ASSIGNMENT: Collect each line of the entries that holds the string "This".

INPUT MATERIAL:
****************************************
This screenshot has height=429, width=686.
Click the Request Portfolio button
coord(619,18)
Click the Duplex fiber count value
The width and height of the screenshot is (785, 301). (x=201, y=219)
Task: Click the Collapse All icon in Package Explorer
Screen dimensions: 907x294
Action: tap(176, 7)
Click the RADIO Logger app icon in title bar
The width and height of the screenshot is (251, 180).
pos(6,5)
****************************************
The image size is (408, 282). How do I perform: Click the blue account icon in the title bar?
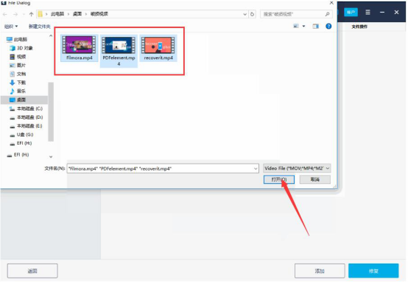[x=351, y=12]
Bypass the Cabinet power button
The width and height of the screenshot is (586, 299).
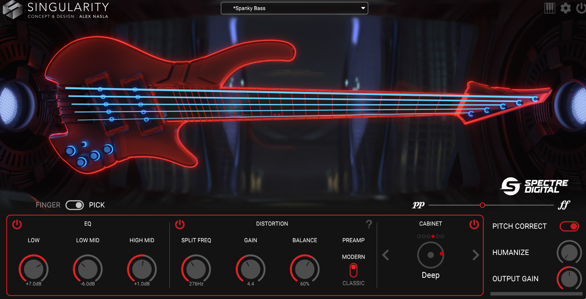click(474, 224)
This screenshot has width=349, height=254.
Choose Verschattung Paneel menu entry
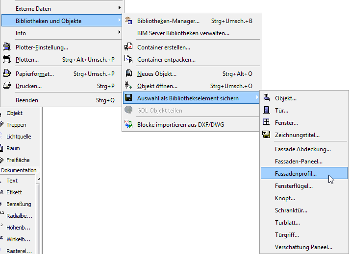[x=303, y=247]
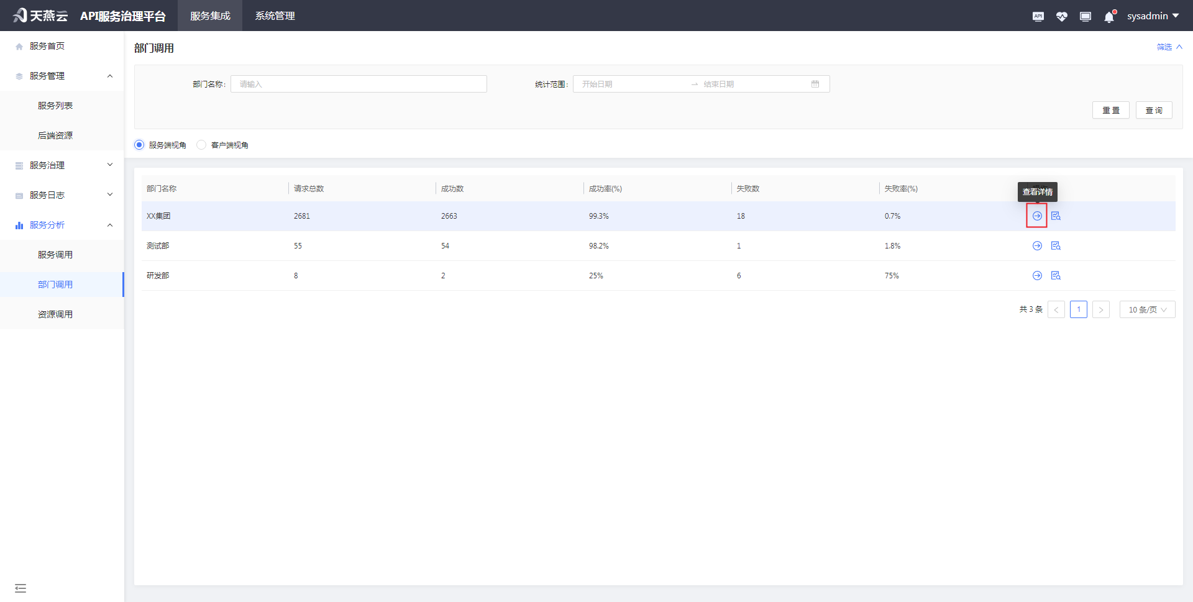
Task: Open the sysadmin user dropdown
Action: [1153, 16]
****************************************
EXERCISE ANSWER:
This screenshot has height=429, width=686.
This screenshot has width=349, height=254.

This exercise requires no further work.